Al respecto de este hecho, el comandante del Distrito de Valledupar, coronel Wilson Pedroza, aseveró que los uniformados luego de ser alarmados por lo ocurrido, realizaron labores de patrullaje y lograron la aprehensión de uno de ellos, gracias a las características físicas que los testigos suministraron a los miembros de la Fuerza Pública.

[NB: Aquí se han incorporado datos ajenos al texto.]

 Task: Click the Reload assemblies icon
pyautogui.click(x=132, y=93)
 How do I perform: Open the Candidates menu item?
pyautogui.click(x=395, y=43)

ACCIONÓ EL ARMA Y ESTA NO FUNCIONÓ
DIARIO DEL CESAR dialogó con el sacerdote lastimado, quien rindió su versión de lo ocurrido a las autoridades y dijo que “yo había terminado la eucaristía, estaba atendiendo a dos personas, entonces le doy la bendición a jóvenes que estaban estudiando un tema y cuando iba llegando a la puerta vi que al primer fiel que estaba delante de mí que lo atracaron y yo me atravesé. Uno de los sujetos me preguntó que quien era, yo les dije que era el padre, entonces me pidieron el celular, me dijeron que me fuera para adentro, y yo me negué y les dije que no iban a convertir a la iglesia en atracos, y el tipo que estaba en la moto le dijo al otro que me matara, cuando me quería disparar la pistola no funcionó y es cuando me le encimé, le pegué un golpe y fui agredido después” aseveró el clérigo.
De igual manera instó a la Policía Nacional, más presencia en la zona que carece de alumbrado público y que se ha convertido en una guarida de consumidores de estupefacientes.
El detenido fue judicializado por el delito de hurto y tráfico y porte por armas de fuego. Al cierre de esta edición, avanzaba la audiencia concentrada y se desconocía que medida que recibiría por dicha acción punible.